Lines with the word "cell" in them are the ones to copy from the records.

Top of Records for this exercise

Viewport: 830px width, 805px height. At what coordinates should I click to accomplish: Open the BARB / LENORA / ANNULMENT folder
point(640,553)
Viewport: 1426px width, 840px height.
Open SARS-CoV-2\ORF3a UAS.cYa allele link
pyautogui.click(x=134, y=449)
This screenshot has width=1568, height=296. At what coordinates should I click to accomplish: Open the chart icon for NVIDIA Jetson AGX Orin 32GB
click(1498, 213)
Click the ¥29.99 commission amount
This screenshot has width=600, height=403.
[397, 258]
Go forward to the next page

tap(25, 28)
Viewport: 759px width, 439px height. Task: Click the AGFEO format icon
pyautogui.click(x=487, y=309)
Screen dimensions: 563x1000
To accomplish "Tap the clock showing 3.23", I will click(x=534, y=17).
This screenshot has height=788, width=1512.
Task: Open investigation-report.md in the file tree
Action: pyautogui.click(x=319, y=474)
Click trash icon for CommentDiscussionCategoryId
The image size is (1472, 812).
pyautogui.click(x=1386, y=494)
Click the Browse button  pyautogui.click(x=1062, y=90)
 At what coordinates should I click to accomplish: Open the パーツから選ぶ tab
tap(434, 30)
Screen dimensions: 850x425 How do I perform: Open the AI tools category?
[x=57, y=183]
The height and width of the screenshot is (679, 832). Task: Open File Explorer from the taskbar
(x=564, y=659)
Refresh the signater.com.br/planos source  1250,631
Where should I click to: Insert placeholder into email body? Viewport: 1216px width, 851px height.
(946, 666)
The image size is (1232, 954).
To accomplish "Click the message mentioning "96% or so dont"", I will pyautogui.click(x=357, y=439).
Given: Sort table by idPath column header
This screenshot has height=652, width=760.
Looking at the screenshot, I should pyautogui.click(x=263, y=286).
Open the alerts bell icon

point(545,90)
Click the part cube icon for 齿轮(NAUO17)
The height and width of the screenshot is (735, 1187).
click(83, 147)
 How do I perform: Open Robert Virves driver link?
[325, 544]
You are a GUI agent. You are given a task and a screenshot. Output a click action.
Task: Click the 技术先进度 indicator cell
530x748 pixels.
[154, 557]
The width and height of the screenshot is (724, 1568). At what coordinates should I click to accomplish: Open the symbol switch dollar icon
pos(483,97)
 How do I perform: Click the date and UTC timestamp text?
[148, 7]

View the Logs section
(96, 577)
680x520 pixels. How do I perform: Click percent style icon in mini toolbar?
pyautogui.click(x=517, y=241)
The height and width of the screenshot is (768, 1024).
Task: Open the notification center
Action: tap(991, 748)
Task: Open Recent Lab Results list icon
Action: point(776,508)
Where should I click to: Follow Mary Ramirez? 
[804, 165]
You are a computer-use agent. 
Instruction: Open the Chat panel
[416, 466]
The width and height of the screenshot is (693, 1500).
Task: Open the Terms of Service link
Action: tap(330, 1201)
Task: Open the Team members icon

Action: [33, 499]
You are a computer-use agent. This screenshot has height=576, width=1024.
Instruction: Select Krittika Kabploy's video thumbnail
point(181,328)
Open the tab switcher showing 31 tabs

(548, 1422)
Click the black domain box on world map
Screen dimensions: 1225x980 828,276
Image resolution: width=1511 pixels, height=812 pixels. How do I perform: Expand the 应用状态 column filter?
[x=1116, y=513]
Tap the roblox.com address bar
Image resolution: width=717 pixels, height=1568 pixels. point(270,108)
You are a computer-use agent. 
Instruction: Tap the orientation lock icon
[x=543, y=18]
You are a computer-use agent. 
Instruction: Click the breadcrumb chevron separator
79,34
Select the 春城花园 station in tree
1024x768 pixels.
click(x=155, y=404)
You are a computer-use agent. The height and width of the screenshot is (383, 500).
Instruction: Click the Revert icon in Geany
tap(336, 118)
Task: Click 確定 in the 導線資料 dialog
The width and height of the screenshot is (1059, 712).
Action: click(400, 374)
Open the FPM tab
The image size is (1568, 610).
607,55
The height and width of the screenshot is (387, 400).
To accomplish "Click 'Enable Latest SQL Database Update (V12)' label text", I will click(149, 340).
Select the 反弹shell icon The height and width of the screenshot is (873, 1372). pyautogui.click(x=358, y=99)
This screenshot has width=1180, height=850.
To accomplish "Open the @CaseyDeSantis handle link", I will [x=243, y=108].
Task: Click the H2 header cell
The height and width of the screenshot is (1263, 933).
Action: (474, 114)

Bottom of Records for this exercise

**Response area**.
Task: Click the 技术先进度 indicator cell
Task: Click the H2 header cell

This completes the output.